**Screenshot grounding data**
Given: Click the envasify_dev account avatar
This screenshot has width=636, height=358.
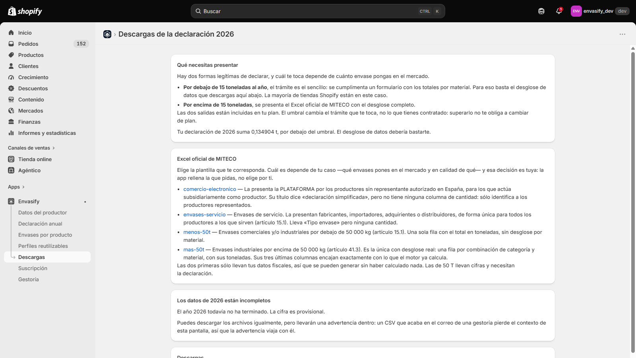Looking at the screenshot, I should [x=576, y=11].
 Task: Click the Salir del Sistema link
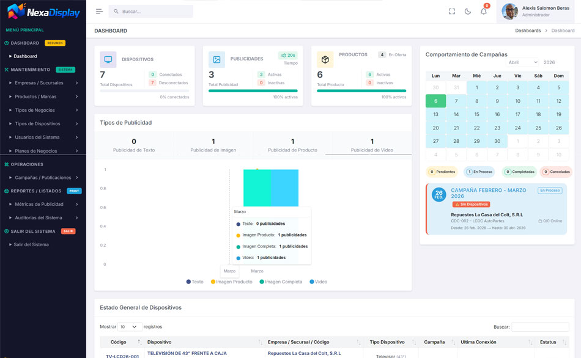click(31, 244)
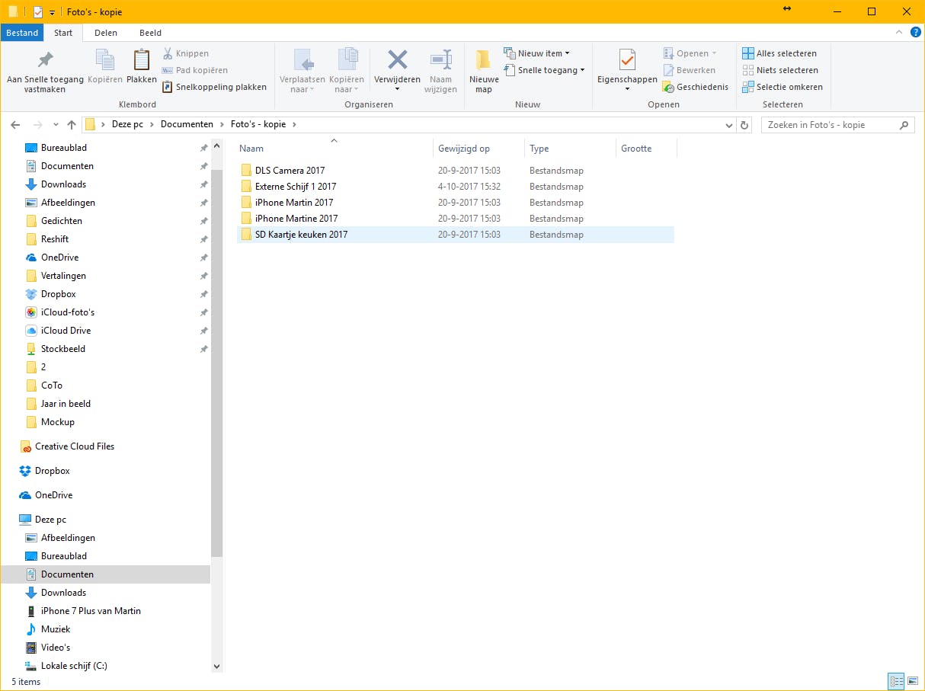Viewport: 925px width, 691px height.
Task: Click the Zoeken in Foto's search field
Action: [828, 125]
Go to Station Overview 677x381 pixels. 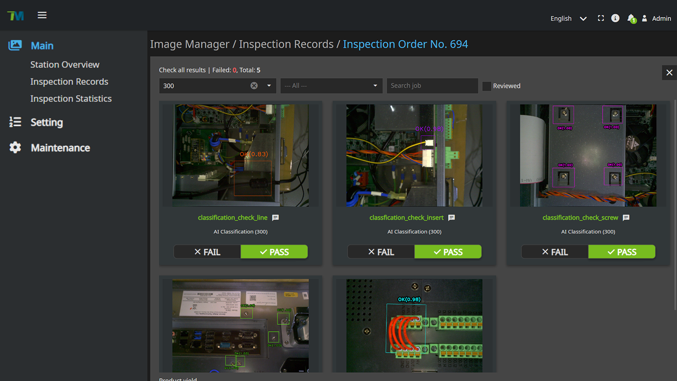coord(65,64)
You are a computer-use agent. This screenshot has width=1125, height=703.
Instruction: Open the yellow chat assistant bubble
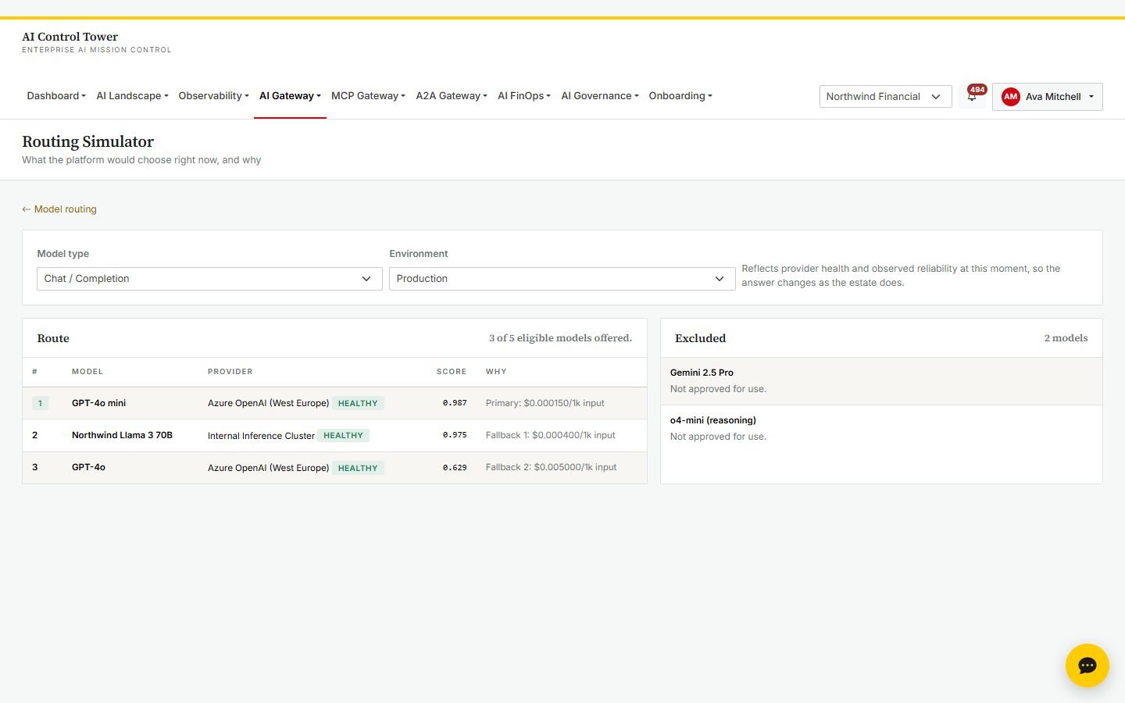click(1087, 666)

**Task instructions**
Give again exactly the lines from the one holding "You are a computer-use" to the final line of the records, both ends included; any pictures stay out.

**Solution to this task**
You are a computer-use agent. This screenshot has width=1125, height=703.
Instruction: Open the yellow chat assistant bubble
click(1087, 666)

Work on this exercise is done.